Susan's Place Transgender Resources

General Discussions => General discussions => ARGHHH! => Topic started by: Rebecca W on November 29, 2017, 12:29:36 AM

Title: I'm just mad.
Post by: Rebecca W on November 29, 2017, 12:29:36 AM
I'm just mad. Because I don't know what else to do with this energy. It's directed outward, but has no real, logical direction, so I just keep pointing it back at myself. I stumbled upon my first girlfriends facebook tonight. She's beautiful, married, wealthy and well traveled. She seems to have it all at 22. And here I am, at 24, drunk, alone, bored and borderline depressed at 2AM thinking about what could have been. If only I had been born straight or cis. But I also know I can't sit here just WISHING that I had been born those, which is why I've started HRT. I want a happy me, and I'm taking steps to make that happen, but still. Some people just seem to have it all. I haven't given up, but it's ridiculous how hard my path seems to be, and how almost anyone who is cis doesn't understand how difficult being trans really can be. Every frickin day is a new taxing experience. I'm done being called sir, but I'm also not ready to come out as trans and ask people call me female pronouns. That's not an experience most people have to put up with or go through.

This isn't going anywhere. I'm just mad and needed to type.
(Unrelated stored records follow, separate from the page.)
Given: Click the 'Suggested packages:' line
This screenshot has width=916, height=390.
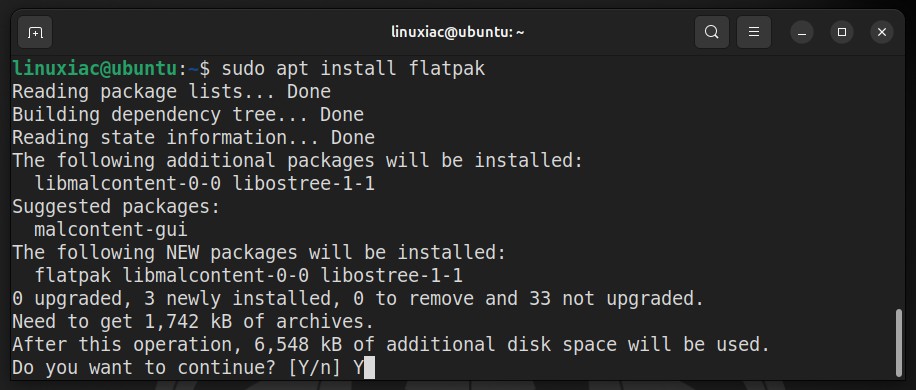Looking at the screenshot, I should pyautogui.click(x=116, y=207).
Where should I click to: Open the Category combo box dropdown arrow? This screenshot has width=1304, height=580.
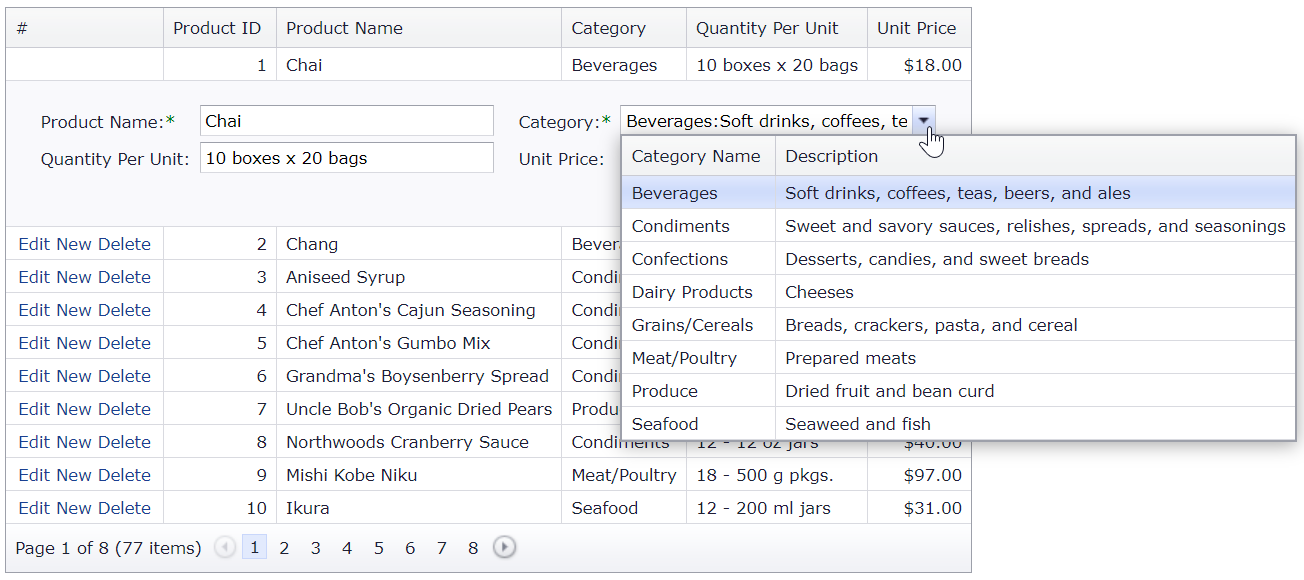coord(924,121)
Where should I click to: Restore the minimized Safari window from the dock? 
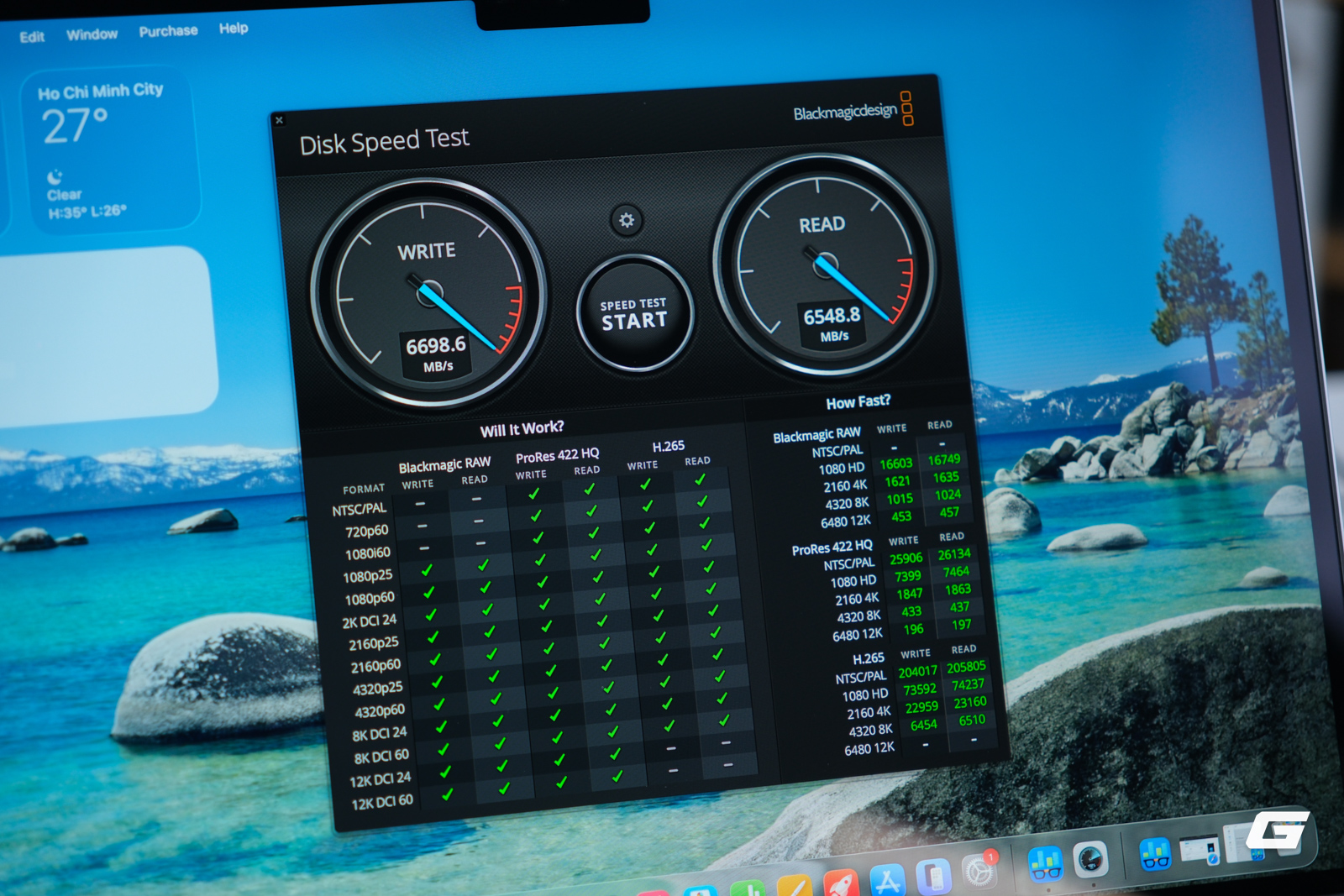[1200, 850]
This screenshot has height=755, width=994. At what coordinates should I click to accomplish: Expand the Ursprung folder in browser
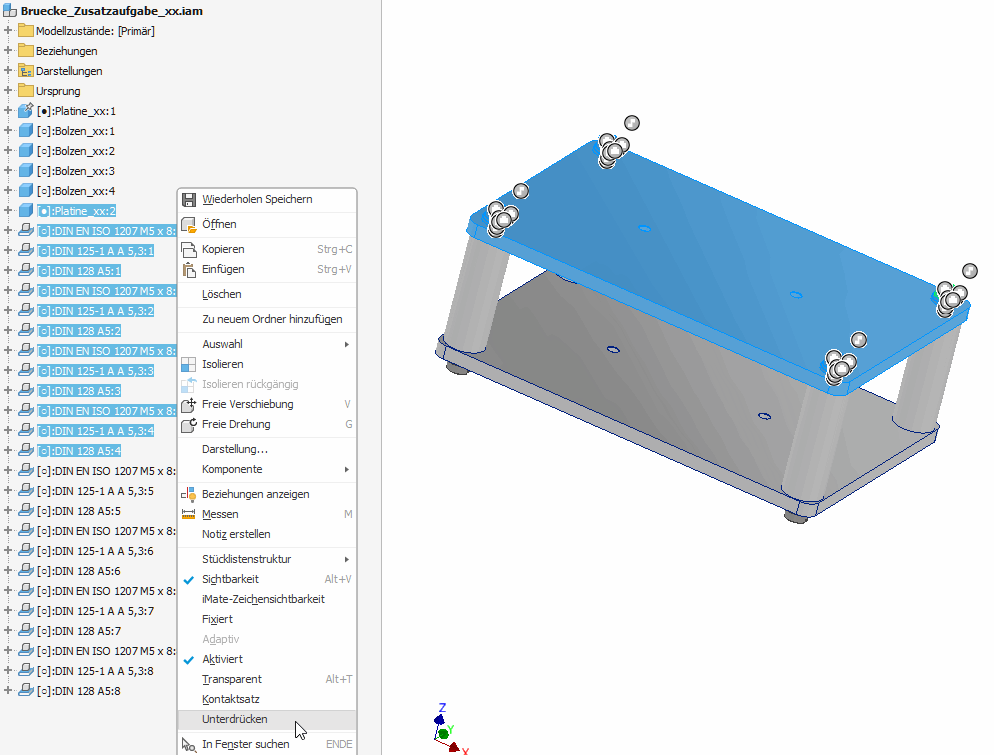point(8,91)
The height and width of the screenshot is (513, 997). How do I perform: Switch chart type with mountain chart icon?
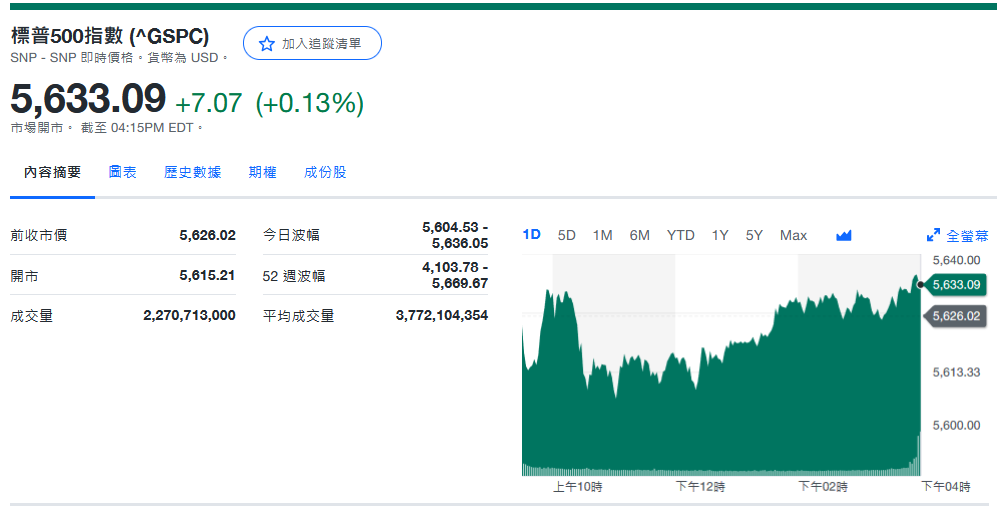coord(844,236)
Thank you for reading.
Title: Re: I'm just mad.
Post by: Shambles on November 29, 2017, 06:36:03 AM
Let it out, its easy to get jelous at suff like this but as you get older, like me (35) you start to reconise life isnt fair bit what we all need to do is work with what we have. Sure theres always someone else you can envy but theres alot of people who would envy you.....
Title: Re: I'm just mad.
Post by: Charlie Nicki on November 29, 2017, 08:20:11 AM
Hi Rebecca,

We've all been there. But just keep in mind that social media is meant to portray the good things about your life, that's how people use it. So everybody's lives seem perfect and better than yours. They're not, it's all an illusion.
Title: Re: I'm just mad.
Post by: DawnOday on November 29, 2017, 10:37:48 AM
I've had a similar situation. I married my beautiful girlfriend of four years. We had a wonderful relationship but we only saw each other a couple times a week so she had no idea what was going on the rest of the week. I have been fighting this need to dress up since I was very young, but I thought I could control it. Well, I could not. Once we married, I would still dress up as she was at work. I made the mistake of dressing up on Halloween, with too much enthusiasm. For forty years I could not figure out what had occurred to make her leave. In the meantime she married a Doctor. She is a nurse. They live in a million dollar house in Colorado Springs. She can afford to fly to California twice a month to visit family. Their children have jobs in the medical field. She plays tennis at Broadmore where the Olympians practice. Finding out from my therapist that I am transgender and wanted to undermine our relationship has led me to begin HRT. All the negative vibes I have had for all these years are now gone and I am as happy as I have ever been. I did remarry, and my present wife has been with me for 35 years. She has known since the beginning that I dress up, but being transgender was new to her. Luckily she loves me for me and I am so blessed because of it. I went from being married to a sex partner to being married to a life partner.